··· Extracted entries

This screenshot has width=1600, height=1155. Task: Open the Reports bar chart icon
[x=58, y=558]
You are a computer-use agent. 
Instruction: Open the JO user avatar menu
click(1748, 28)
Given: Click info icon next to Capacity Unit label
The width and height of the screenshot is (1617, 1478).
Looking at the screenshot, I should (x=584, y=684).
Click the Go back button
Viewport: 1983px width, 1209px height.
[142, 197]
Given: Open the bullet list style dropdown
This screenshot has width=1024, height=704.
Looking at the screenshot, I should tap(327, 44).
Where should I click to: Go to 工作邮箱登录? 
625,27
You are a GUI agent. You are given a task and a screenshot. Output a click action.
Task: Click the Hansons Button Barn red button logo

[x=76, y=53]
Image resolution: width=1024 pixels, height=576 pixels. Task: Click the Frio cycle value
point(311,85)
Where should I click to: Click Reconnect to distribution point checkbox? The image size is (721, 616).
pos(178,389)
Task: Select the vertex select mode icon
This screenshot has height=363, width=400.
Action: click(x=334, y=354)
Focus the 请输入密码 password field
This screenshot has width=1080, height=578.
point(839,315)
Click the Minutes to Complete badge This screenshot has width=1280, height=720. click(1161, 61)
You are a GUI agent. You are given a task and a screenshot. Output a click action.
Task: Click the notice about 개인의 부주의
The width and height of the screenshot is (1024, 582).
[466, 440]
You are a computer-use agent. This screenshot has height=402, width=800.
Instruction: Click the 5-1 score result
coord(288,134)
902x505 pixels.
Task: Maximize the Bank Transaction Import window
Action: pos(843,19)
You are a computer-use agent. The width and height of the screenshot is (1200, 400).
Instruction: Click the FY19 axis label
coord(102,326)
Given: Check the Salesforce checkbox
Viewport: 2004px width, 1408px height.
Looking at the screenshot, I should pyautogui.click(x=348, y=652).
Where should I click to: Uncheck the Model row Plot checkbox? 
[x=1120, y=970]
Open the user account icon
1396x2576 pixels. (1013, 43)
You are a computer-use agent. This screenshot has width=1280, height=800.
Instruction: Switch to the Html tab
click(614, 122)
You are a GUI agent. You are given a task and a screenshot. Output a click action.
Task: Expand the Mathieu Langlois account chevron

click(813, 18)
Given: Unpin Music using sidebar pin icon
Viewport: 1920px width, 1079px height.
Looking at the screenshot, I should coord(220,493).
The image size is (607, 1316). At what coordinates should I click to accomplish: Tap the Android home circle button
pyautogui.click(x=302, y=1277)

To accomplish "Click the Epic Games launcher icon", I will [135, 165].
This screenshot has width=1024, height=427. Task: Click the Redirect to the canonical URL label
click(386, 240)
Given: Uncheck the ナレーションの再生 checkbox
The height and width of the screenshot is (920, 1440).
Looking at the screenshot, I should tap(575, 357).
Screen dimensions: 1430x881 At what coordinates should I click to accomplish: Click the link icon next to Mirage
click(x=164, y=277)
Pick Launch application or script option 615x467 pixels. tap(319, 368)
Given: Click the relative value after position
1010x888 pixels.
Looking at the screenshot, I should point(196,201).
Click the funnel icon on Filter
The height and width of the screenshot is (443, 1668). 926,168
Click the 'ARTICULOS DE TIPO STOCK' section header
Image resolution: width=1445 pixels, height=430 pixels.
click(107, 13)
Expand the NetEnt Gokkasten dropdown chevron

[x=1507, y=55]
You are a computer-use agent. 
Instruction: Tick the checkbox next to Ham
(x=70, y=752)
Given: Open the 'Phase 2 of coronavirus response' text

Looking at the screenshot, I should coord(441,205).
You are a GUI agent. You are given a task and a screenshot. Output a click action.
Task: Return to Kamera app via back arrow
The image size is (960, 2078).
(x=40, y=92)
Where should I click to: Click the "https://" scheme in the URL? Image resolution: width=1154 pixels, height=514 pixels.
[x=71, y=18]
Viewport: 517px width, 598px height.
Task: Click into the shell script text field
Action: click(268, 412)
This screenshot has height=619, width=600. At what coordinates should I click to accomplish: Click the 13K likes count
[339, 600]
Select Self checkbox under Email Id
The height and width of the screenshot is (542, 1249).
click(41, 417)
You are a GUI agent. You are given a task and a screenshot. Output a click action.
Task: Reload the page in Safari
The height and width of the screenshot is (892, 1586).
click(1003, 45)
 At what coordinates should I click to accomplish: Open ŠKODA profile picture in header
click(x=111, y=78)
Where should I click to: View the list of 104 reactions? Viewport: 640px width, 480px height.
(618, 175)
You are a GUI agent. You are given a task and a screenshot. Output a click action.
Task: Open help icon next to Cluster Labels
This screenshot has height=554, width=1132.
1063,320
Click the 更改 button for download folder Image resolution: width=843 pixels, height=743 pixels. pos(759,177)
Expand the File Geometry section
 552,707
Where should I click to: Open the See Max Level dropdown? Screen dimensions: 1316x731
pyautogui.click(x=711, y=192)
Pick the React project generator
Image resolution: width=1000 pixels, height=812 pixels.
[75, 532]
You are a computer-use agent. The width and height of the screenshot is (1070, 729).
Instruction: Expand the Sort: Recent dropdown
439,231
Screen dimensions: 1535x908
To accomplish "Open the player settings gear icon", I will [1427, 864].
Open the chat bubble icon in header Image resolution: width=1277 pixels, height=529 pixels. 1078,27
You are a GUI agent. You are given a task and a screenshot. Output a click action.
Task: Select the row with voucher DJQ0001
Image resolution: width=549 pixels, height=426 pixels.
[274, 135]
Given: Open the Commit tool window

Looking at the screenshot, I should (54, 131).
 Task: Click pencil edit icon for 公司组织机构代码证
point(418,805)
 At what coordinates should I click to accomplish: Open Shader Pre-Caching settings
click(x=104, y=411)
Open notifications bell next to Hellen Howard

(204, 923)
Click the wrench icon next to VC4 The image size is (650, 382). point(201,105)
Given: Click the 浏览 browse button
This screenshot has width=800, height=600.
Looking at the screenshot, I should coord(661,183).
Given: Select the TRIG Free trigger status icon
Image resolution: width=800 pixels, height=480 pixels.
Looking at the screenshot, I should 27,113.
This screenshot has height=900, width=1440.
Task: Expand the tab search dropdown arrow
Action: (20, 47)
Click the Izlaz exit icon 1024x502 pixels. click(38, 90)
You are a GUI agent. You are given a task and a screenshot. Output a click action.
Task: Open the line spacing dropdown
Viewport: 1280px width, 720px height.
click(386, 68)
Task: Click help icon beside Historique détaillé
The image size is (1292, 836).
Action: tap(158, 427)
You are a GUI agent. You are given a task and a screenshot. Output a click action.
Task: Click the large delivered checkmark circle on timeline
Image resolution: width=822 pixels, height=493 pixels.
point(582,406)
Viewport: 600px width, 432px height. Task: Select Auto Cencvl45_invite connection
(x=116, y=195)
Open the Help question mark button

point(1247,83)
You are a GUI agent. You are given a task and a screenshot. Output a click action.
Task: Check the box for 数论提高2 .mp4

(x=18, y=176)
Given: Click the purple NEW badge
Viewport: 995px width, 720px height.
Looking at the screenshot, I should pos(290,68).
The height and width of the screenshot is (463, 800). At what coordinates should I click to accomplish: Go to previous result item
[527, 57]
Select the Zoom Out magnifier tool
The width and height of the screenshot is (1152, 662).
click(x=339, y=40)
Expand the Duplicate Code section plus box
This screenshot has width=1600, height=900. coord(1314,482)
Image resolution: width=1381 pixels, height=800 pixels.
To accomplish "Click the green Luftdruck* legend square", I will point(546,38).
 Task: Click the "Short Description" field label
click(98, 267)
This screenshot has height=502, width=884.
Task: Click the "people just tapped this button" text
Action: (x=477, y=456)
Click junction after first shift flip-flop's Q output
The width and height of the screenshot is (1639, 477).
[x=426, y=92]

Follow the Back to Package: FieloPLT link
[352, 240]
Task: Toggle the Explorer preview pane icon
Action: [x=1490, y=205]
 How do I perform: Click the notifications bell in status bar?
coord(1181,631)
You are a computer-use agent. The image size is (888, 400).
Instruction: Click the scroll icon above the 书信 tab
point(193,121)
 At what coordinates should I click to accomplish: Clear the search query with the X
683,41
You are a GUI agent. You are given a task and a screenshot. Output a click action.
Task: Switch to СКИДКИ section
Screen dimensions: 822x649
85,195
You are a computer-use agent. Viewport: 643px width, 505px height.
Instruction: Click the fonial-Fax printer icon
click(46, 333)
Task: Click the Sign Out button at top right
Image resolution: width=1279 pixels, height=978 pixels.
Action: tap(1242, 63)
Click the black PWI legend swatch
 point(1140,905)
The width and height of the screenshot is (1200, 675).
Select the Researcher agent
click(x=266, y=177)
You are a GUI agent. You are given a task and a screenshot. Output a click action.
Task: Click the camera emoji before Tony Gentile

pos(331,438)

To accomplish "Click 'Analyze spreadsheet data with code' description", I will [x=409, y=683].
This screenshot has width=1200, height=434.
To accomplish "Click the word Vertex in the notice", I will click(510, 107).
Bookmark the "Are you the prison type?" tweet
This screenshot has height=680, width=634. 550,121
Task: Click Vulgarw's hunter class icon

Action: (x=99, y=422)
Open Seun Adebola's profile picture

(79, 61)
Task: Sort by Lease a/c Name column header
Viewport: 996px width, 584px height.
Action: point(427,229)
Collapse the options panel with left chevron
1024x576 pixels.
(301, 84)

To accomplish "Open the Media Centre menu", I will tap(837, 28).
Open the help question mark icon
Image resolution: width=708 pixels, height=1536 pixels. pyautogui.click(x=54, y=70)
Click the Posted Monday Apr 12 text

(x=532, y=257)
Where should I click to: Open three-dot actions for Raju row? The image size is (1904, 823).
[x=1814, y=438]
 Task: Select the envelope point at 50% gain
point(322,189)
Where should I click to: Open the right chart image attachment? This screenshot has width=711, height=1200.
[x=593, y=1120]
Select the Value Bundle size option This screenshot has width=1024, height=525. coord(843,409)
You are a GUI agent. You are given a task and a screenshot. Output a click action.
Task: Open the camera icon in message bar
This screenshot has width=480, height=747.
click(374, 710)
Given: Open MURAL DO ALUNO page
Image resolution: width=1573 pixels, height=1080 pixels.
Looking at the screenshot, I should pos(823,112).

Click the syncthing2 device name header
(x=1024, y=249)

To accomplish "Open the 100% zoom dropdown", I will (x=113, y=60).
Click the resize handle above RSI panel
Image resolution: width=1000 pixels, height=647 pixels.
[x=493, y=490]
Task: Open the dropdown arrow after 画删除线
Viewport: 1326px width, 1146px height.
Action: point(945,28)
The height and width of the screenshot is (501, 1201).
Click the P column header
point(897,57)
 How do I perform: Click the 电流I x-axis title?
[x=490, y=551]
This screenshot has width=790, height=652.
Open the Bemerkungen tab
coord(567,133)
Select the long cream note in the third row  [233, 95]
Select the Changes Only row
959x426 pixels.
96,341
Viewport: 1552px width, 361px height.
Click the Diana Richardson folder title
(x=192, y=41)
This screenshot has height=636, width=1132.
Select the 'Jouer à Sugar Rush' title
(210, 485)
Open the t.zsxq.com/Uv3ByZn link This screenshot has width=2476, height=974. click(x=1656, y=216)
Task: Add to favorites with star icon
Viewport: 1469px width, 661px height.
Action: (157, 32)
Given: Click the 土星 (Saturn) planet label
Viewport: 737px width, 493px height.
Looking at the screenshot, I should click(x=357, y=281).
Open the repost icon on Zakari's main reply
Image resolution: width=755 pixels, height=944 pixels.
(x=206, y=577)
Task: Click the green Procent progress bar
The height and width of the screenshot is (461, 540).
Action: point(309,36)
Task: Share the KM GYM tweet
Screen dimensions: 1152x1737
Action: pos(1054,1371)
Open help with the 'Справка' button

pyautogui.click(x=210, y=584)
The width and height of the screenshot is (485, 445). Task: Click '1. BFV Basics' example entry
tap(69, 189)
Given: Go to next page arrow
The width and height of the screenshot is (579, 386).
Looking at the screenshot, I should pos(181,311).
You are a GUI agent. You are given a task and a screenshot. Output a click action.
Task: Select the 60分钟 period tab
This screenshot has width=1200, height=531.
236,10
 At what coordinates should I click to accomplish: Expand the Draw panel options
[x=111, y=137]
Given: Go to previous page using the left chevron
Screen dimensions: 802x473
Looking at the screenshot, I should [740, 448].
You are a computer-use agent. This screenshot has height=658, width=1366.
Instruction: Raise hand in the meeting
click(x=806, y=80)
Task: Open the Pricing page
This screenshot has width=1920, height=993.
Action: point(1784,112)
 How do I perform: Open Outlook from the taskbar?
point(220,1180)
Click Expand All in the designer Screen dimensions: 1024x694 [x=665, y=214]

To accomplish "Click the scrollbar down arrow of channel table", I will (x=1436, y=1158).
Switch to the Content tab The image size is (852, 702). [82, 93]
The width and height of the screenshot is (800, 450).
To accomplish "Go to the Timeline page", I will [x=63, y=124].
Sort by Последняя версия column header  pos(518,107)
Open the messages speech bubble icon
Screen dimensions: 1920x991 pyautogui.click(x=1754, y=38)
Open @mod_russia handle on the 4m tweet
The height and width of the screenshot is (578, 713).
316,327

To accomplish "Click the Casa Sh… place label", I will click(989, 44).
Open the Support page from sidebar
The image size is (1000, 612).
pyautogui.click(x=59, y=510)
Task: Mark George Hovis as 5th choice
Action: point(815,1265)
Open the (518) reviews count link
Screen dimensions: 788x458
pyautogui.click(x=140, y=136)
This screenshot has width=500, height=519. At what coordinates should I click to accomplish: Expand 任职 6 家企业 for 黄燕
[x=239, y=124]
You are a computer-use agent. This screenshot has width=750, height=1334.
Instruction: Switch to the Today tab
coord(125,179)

······

### Requirement
Please retype the data exactly as it stands, from its first line down to the line that contains "Given: Click info", then stop.

### Exercise solution
This screenshot has width=1600, height=1155. Task: Open the Reports bar chart icon
[x=58, y=558]
You are a computer-use agent. 
Instruction: Open the JO user avatar menu
click(1748, 28)
Given: Click info icon next to Capacity Unit label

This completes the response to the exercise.